Beginnings of the Hunters-ROTC Guerrillas in Batangas

The Hunters/ROTC was a guerrilla group formed in 1942. Initially operating in Rizal Province, the group would also have a sizable presence in Batangas and would be instrumental in providing intelligence to the United States forces leading to the assault landing at Nasugbu on 31 January 1945.

More information about the group is available in this article → “Operations of the Hunters/ROTC Guerillas in Batangas Prior to the 1945 Nasugbu Landing in WWII.”

In this October 1944 document1, which contains the transcription of a hearing for claims filed against the Hunters-ROTC Guerrillas, details of the initial incursions of the group were detailed by one Juanito N. Ferrer. Portions of the transcript deemed by Batangas History as having limited relevance to Batangas are excluded. The document is edited here and there for grammar and spelling.

[p. 1]

RECORD OF HEARING BEFORE CONTRACT CLAIMS COMMISSION NO. 57 HELD AT THE CLAIMS SERVICE OFFICE, PHILCOM, ON THE 13TH DAY OF JANUARY 1949 IN THE MATTER OF THE CLAIM OF ENRIQUE T. BAUTISTA, G-4-160, 610. THE WITNESS, JUANITO N. FERRER, HAS SWORN TO TELL THE TRUTH BY CAPTAIN RICHARD C. ASHBY, JAGD.

Q. Will you state your name for the record please?

A. Juanito N. Ferrer.

Q. Your address?

A. 726 Canonigo, Paco, Manila.

Q. What are your personal circumstances?

A. 26 years old, married, Filipino.

Q. Were you a member of a guerrilla organization?

A. I was a member of the Hunter’s ROTC Guerrillas.

Q. Was that the only organization you were a member of?

A. Yes sir.

Q. When did you join the Hunter’s ROTC Guerrilla organization?

A. 7 May 1942.

Q. What unit did you become affiliated with?

A. With the U.S. Army?

Q. The Hunter’s ROTC Guerrillas.

A. I practically joined several units from the beginning until I commanded the 49th Regiment2 in the latter part of 1944.

Q. For purposes of record, Mr. Ferrer, will you state your military history, giving the name of the organization first joined, your rank, how long you were in that particular unit, what unit you transferred to in chronological order.

A. On 7 May 1942, I joined Terry as Intelligence Operative with rank of 2nd Lieutenant.

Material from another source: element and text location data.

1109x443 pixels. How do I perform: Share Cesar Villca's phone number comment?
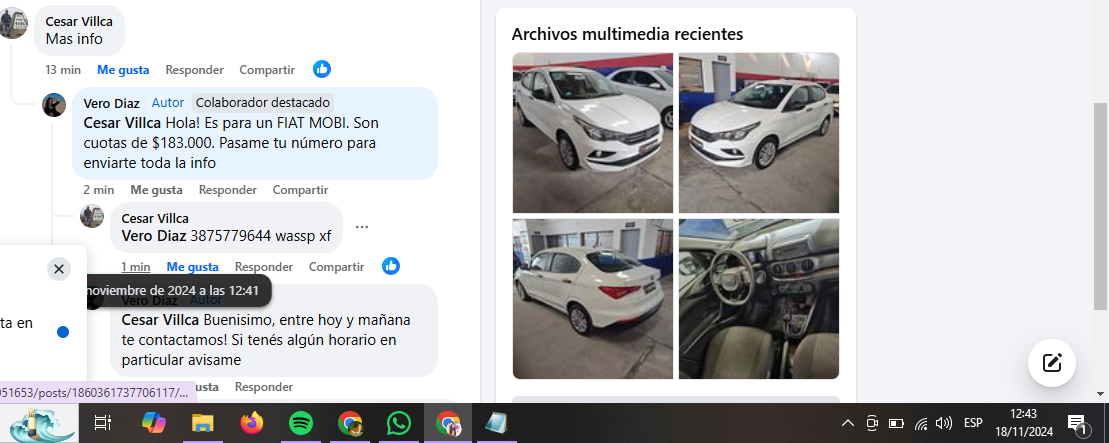coord(337,267)
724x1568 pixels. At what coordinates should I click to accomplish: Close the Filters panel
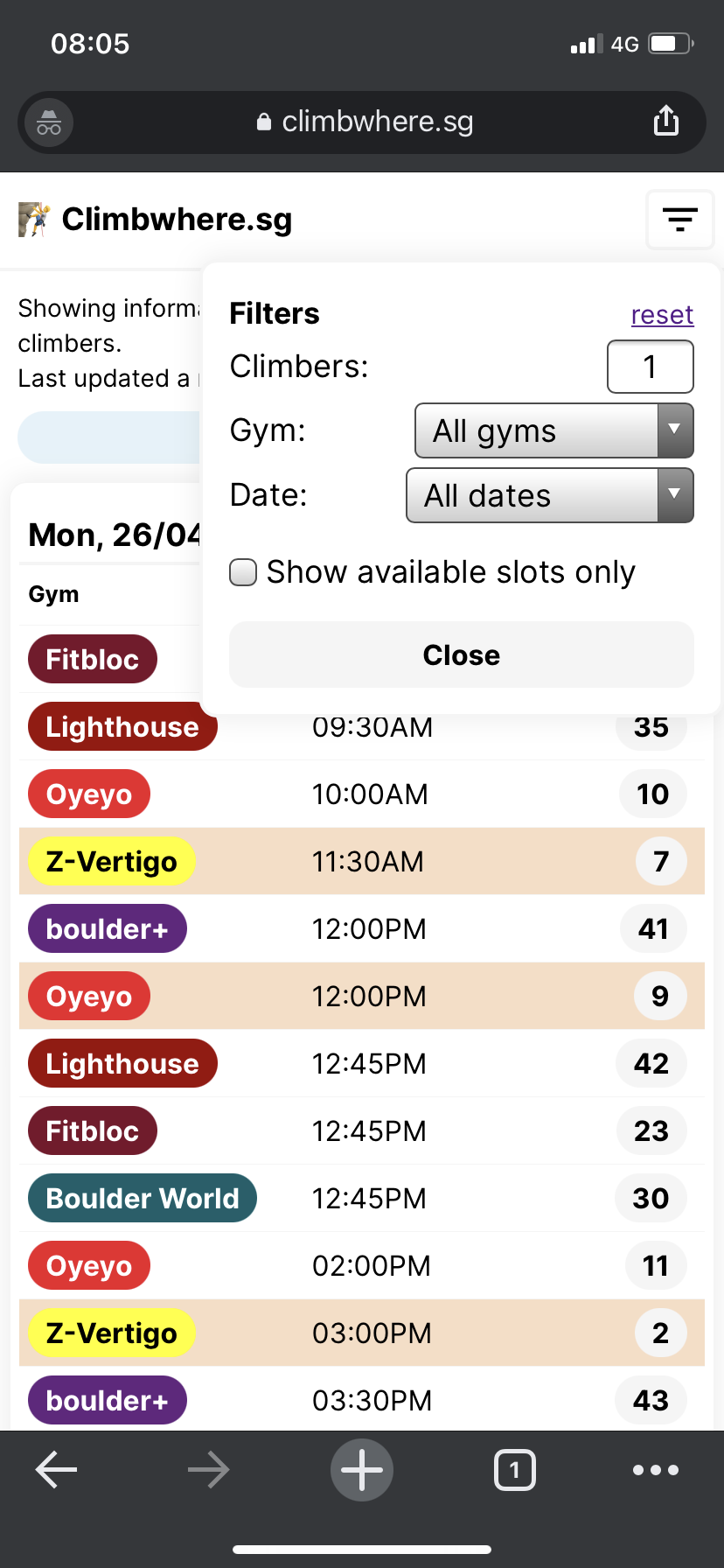[x=461, y=654]
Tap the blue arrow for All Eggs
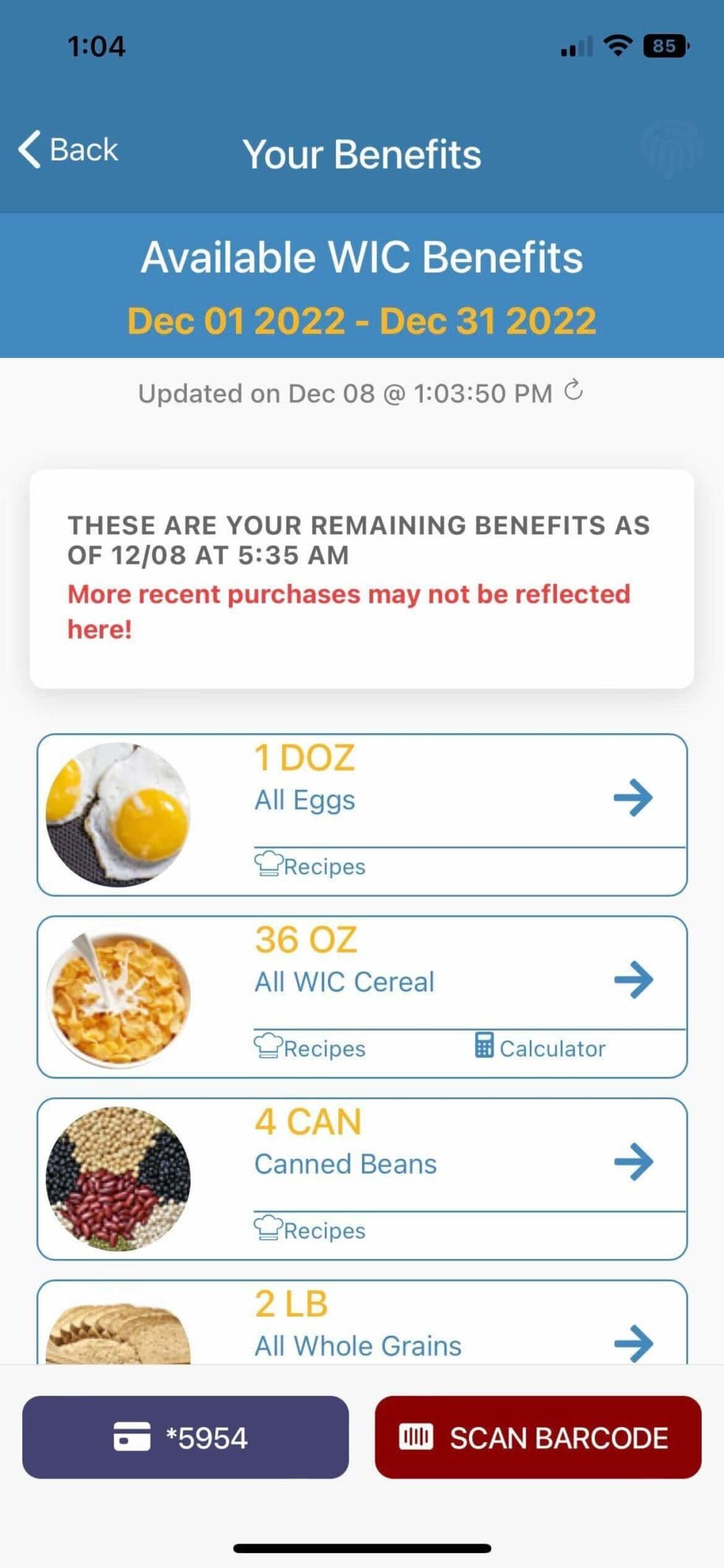 (632, 798)
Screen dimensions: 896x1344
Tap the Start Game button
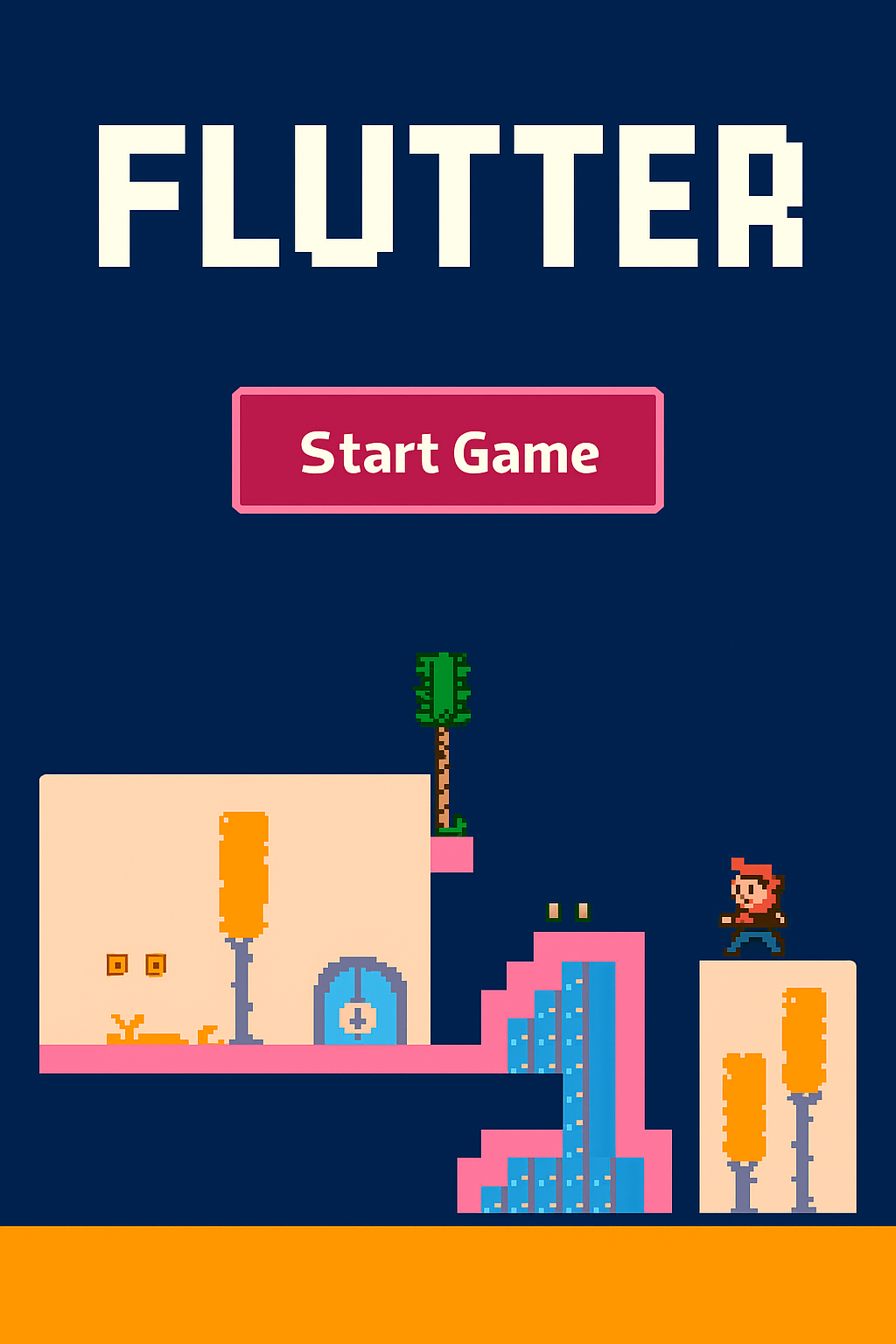tap(448, 451)

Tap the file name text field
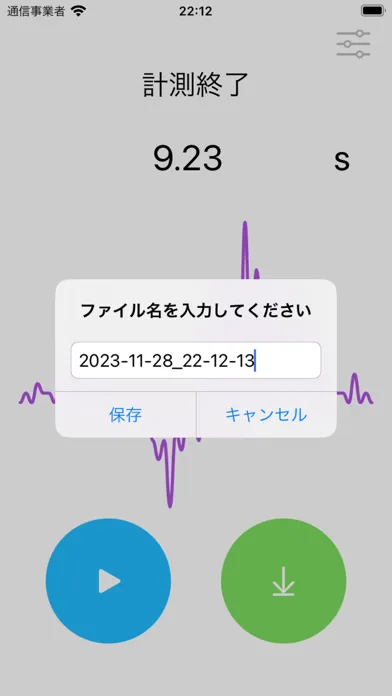click(x=196, y=360)
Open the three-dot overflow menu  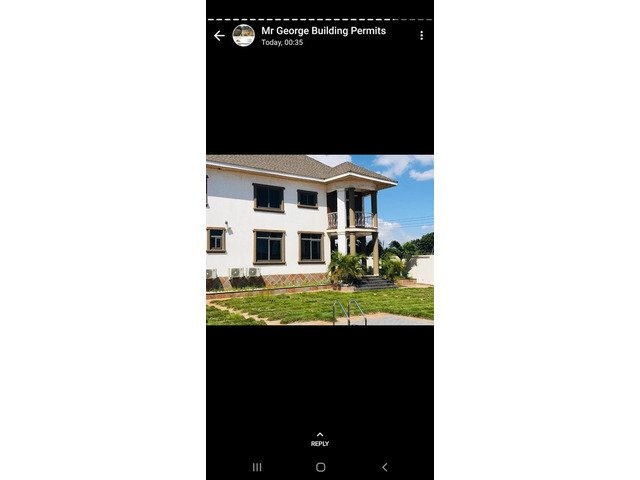click(421, 35)
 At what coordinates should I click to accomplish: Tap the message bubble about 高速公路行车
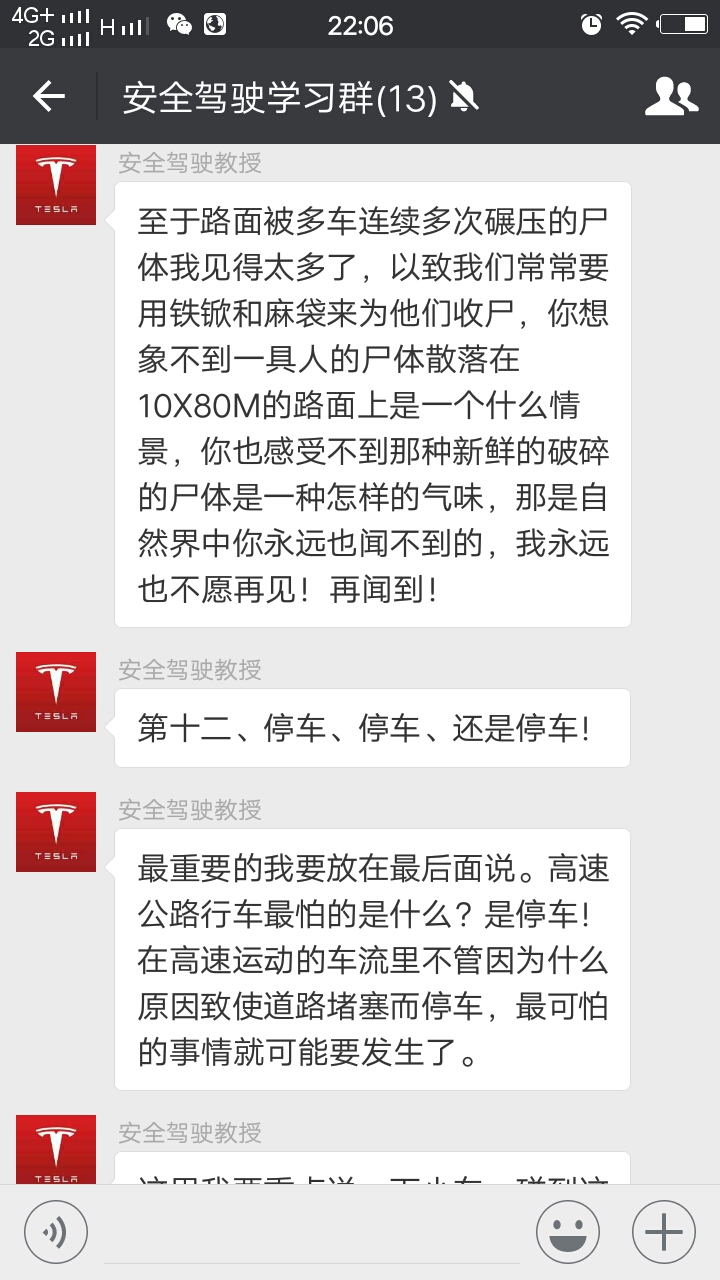(x=375, y=960)
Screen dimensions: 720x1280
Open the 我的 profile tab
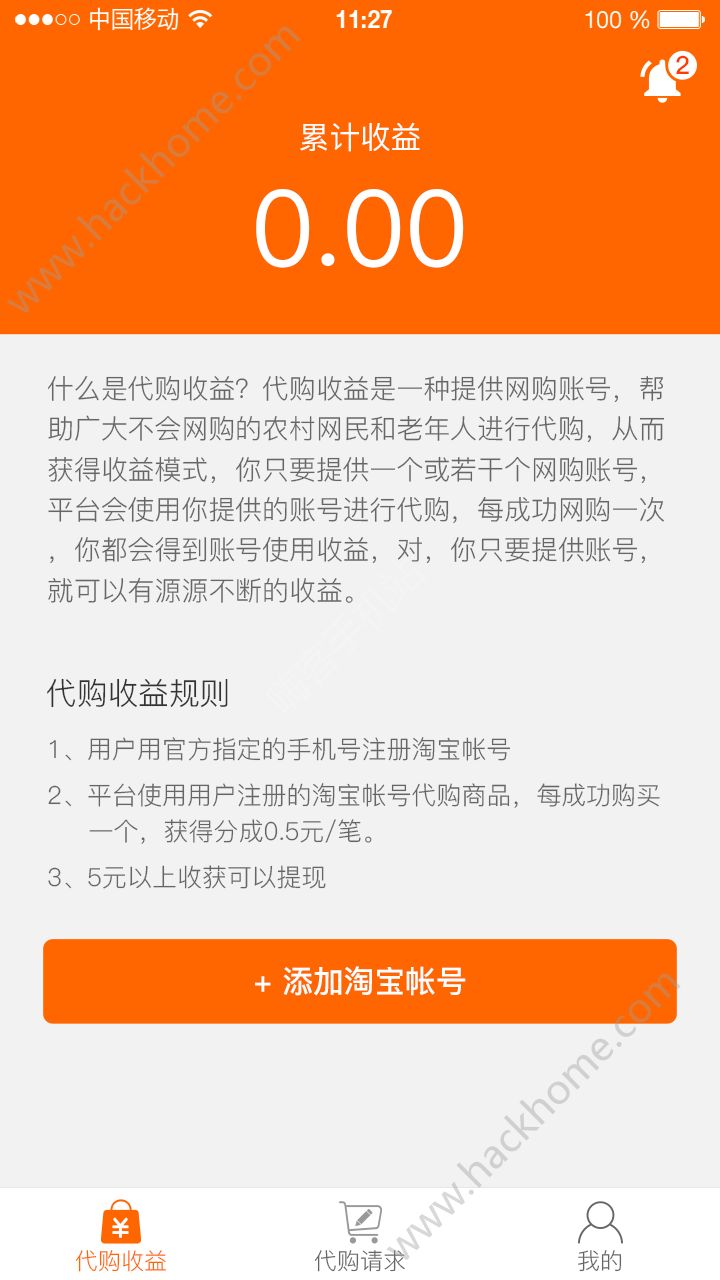(x=600, y=1236)
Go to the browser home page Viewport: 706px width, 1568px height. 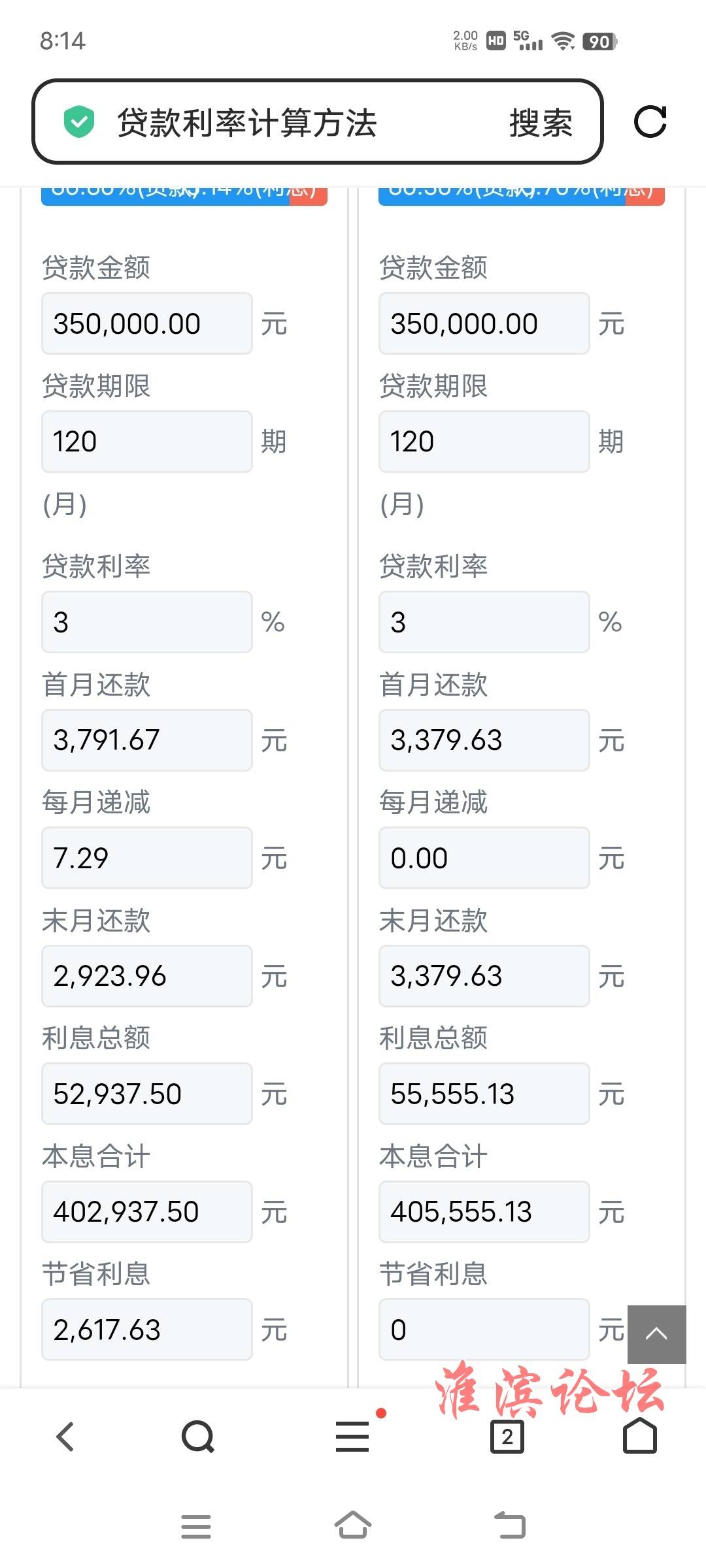click(x=640, y=1437)
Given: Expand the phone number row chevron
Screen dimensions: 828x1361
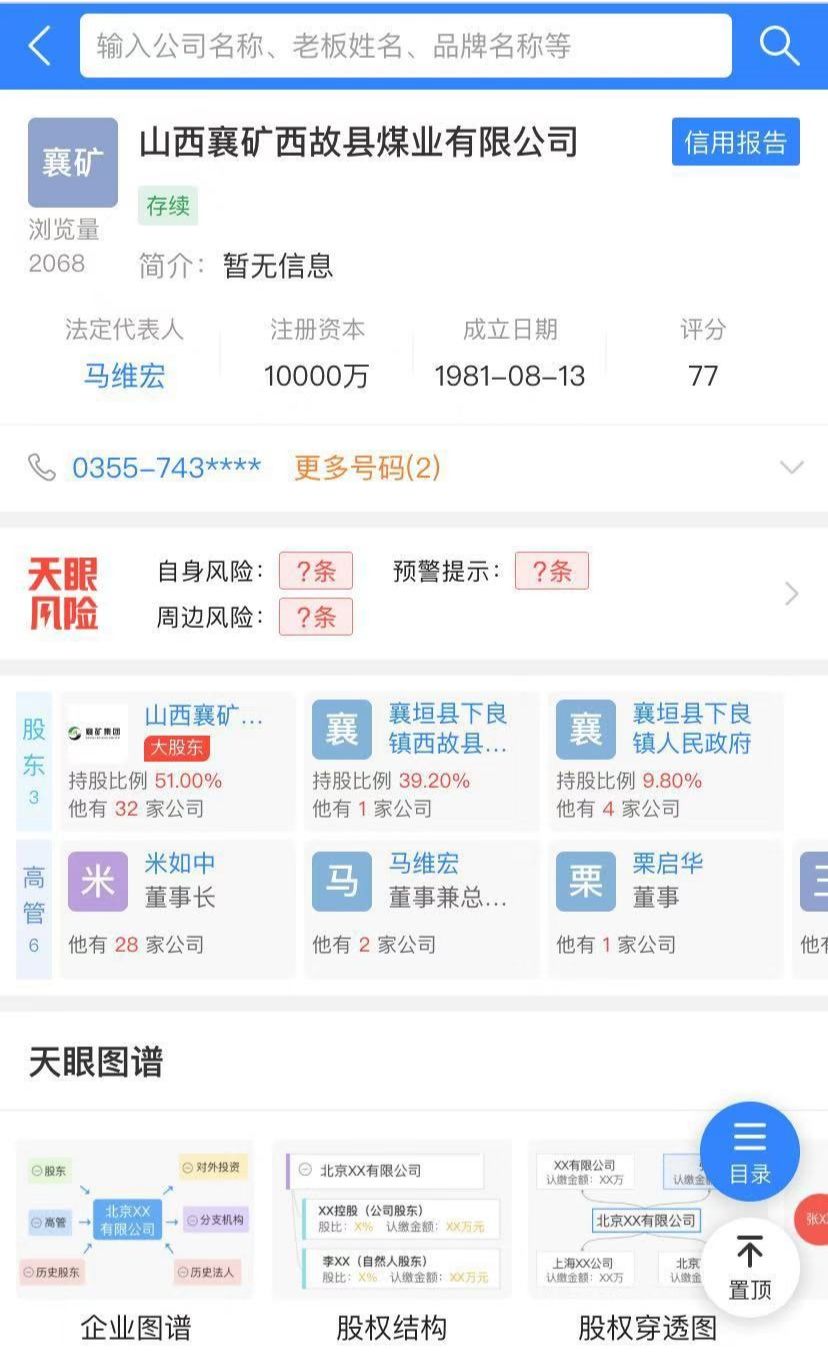Looking at the screenshot, I should click(x=791, y=467).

Q. What was the name of your unit?

A. Hunter’s ROTC Guerrillas didn’t have any units to speak of. You see, Terry was my classmate in the Philippine Military Academy and I was sort of skeptical in joining him. Modesty aside, I was sort of better

[p. 2]

Hearing in Claim of Enrique T. Bautista, 13 Jan 49.

than he was in the Academy. When he approached me in joining his unit, I said, alright, I will join you. Miguel Ver was then the Commanding Officer. At that time I joined him, but rather in what you might say, not a very enthusiastic way. However, later on, he had been showing me their activities in the hills. You see, I did not go with them to Antipolo or to San Juan. I stayed right here in Manila. He just gave me instructions as to what I would do. I would do that to the best of my ability. Later, I had been meeting some of his lieutenants or associates who were with him in Antipolo. One was a classmate of mine, Erfe Mejia. I think, by the latter part of 1942, about September or November maybe, I was informed by Terry that I should organize the town of Parañaque. That was my town. Parañaque, he said, was strategically located and that if I could handle Parañaque, which is the crossroad from Batangas, Tayabas to Manila, it would do a lot of good to the organization. I told him, in Parañaque, there were three majors who were USAFFE’s, one of whom was my uncle. I might as well inquire from them first as to what good it would do. As I told you, I was sort of skeptical in joining Terry. I wanted somebody who was more adept in military matters. So, I asked my uncle, Major Damaso Ferrer, who was a USAFFE major. Although he did not actually tell me to go on or stop, he just meant to leave me alone. Do what you can. I wouldn’t help you because I was a USAFFE major and I might be watched. I told that to Terry. Terry said, go ahead. Are you afraid to die? That was a challenge to me. I organized Parañaque. He then promoted me to 1st Lieutenant. I was not conscious of the rank. I did not mind what rank he gave me. The thing is, I was beginning to like it.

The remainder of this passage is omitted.